(Source data begins)
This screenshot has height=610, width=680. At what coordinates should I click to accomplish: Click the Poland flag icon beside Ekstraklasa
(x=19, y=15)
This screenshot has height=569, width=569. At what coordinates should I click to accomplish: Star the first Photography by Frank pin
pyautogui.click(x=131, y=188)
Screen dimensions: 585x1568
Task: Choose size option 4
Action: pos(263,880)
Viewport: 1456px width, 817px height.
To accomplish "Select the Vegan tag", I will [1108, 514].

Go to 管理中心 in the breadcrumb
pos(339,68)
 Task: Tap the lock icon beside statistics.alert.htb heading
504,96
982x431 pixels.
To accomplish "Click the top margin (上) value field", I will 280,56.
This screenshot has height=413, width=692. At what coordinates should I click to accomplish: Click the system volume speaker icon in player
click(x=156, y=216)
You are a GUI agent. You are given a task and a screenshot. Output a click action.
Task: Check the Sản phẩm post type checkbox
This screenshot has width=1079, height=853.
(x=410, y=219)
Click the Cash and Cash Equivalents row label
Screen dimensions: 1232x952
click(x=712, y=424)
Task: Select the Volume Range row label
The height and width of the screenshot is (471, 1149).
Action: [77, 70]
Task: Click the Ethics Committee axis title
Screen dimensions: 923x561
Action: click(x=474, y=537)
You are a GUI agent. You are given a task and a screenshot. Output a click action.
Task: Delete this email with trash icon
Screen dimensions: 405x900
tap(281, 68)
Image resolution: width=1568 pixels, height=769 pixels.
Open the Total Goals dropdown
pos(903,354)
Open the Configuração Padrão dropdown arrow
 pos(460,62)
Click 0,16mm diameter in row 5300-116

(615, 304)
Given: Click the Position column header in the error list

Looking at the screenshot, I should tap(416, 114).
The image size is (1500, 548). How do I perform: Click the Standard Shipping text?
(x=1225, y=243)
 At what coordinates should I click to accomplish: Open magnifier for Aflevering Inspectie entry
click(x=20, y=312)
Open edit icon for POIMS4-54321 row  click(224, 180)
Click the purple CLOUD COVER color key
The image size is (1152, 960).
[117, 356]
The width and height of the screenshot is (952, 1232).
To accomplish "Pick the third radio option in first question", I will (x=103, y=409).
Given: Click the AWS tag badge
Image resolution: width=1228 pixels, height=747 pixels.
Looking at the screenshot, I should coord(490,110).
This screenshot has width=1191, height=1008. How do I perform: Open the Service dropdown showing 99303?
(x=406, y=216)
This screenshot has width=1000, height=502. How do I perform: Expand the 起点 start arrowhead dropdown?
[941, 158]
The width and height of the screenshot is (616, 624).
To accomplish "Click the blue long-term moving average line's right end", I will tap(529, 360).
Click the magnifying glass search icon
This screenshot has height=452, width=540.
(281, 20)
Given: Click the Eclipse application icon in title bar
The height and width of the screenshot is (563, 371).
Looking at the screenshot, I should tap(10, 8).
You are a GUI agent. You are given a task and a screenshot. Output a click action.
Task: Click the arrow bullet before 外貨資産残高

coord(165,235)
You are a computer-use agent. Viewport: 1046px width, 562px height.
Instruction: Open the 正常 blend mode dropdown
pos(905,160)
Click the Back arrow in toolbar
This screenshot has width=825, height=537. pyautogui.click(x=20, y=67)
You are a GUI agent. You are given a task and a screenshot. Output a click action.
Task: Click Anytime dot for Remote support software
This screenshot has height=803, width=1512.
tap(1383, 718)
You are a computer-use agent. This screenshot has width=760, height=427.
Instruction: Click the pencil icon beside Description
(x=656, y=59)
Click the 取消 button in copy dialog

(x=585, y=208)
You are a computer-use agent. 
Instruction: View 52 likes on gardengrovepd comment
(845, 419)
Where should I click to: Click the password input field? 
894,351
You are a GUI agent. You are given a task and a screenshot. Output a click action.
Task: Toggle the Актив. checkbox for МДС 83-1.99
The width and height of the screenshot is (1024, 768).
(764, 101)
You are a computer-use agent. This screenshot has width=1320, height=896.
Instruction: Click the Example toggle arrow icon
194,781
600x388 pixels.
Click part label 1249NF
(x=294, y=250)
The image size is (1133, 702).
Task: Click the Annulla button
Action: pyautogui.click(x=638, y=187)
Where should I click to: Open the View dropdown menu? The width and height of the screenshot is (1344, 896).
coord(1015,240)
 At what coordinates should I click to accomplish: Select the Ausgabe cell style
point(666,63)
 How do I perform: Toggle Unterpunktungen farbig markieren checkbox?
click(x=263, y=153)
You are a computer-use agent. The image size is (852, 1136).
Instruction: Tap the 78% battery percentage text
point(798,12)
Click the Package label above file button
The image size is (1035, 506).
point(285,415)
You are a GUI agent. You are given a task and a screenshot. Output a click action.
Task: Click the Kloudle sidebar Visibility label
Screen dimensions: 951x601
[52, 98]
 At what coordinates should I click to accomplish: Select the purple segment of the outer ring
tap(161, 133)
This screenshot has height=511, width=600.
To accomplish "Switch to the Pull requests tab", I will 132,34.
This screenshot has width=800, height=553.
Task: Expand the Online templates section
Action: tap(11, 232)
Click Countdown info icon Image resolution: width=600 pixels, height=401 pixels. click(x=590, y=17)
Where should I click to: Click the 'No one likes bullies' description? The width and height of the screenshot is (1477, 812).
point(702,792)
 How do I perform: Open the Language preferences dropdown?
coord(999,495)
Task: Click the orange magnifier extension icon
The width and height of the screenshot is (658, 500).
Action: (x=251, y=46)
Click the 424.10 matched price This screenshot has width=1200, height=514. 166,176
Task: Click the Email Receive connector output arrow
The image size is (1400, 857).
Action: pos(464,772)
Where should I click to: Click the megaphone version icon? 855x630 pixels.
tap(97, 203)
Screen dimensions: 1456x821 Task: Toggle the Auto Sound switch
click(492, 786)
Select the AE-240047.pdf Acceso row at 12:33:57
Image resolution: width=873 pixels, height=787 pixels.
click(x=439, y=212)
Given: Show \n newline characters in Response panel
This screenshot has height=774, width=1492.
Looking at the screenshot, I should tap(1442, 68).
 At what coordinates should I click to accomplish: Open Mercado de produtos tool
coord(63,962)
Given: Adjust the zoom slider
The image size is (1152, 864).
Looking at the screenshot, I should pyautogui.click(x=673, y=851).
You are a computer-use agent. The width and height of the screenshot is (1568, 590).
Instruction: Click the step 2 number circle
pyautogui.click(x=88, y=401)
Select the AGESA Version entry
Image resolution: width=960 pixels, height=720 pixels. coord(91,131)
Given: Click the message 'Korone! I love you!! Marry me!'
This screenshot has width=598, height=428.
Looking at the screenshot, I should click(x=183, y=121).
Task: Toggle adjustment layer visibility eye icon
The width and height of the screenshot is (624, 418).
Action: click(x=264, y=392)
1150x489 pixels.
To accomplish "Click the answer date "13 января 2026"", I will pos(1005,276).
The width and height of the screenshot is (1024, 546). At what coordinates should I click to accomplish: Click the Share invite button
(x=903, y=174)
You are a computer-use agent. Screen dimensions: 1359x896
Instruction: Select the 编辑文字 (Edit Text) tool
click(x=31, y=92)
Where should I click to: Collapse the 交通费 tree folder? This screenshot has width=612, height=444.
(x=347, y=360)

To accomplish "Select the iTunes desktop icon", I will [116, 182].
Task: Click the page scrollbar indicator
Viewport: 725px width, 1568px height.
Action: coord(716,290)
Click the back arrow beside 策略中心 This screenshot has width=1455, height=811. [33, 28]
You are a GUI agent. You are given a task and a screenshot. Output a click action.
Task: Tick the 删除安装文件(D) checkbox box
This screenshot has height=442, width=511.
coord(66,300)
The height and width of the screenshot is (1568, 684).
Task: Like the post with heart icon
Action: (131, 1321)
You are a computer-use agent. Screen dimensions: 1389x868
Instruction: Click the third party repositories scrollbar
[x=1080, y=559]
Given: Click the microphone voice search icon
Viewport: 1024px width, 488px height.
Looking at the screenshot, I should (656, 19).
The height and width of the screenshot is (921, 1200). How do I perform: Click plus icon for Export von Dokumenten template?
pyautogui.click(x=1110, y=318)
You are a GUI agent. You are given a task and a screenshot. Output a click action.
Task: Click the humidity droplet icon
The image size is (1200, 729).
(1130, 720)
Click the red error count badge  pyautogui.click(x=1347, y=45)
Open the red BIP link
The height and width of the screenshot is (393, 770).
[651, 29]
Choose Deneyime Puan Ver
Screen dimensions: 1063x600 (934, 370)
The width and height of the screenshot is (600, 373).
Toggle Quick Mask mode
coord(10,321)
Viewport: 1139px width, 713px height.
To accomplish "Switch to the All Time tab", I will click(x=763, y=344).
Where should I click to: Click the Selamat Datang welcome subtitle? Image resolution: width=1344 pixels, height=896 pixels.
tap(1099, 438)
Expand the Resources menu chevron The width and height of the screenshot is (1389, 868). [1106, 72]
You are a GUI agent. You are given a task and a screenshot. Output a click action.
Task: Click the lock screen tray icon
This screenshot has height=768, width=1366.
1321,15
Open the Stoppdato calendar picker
(Source data ends)
Please filter the entries for the word "badge" and copy the lines that have it.

**Written solution**
Given: Click the AWS tag badge
Click the red error count badge  pyautogui.click(x=1347, y=45)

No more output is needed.